$f(x)=\left(\sin \left(\tan ^{-1} x\right)+\sin \left(\cot ^{-1} x\right)\right)^{2}-1,\ |x|>1$
If $\displaystyle\frac{\mathrm{d} y}{\mathrm{d} x}=\frac{1}{2} \frac{\mathrm{d}}{\mathrm{d} x}\left(\sin ^{-1}(f(x))\right)$ and $y(\sqrt{3})=\frac{\pi}{6}$, then $y(-\sqrt{3})$ is equal to :
Options:
$1. \quad-\frac{\pi}{6}\\ 2. \qquad \frac{2 \pi}{3}\\ 3. \qquad \frac{5 \pi}{6}\\ 4. \qquad\frac{\pi}{3}$
It can be easily shown that $f(x) = [\sin(\tan^{-1}x) + \sin(\cot^{-1}x )]^2 -1 = \frac{2x}{1+x^2}$.
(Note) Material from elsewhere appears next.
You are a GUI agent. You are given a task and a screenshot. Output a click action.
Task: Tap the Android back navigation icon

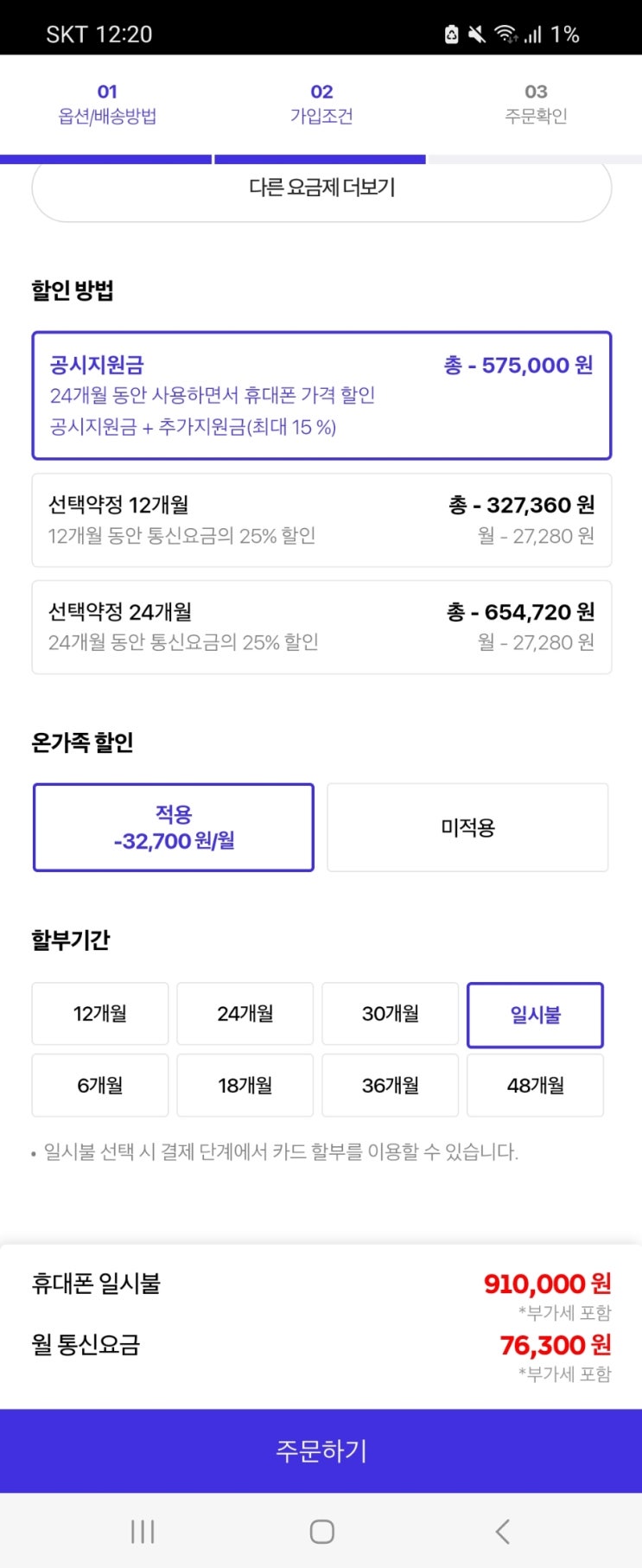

$\frac{d}{dx} (\sin^{-1}\frac{2x}{1+x^2}) = \frac{-2}{1+x^2}$
Now $\frac{dy}{dx} = \frac{1}{2} \frac{ d(\sin^{-1}f(x))}{ dx} = \frac{-1}{1+x^2}$ from which we get $y = - \tan^{-1}x + C. $
Now $y (\sqrt 3) = \frac{\pi}{6}$. So $C= \frac{\pi}{2}$.
So $y = \frac{\pi}{2} - \tan^{-1}x $.
$y(-\sqrt 3) = \frac{5\pi}{6}$
Have I gone wrong any where? Can anyone please check my solution?
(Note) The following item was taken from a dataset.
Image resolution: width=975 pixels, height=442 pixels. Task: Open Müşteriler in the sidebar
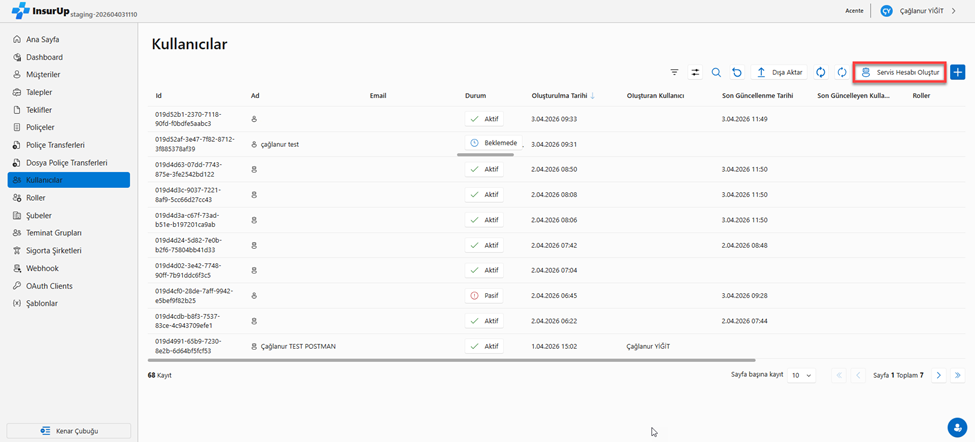tap(43, 75)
$$\dfrac{d}{dx}(\sin^{-1}f)= \dfrac{1}{\sqrt{1-f^2}}\cdot \dfrac{df}{dx}=P\cdot Q \;;$$
$$P=\dfrac{1}{\sqrt{1-(2x/(1+x^2))^2}} = \dfrac{1+x^2}{1-x^2} $$ Differentiating by Quotient rule
$$Q=\dfrac{2}{(1+x)^2}; \quad PQ=\dfrac{2}{1-x^2};\; $$
EDIT1:
Stopped too early by mistake. Continuing,
$$\dfrac{dy}{dx}= \dfrac{1}{1-x^2}$$ Integrates to $$y=\log_e\sqrt {\dfrac{1+x}{1-x}} +c$$ given $$ y(\sqrt3)=\dfrac{\pi}{6}$$
$y$ is not real, constant of integration cannot be evaluated. For this result no option available.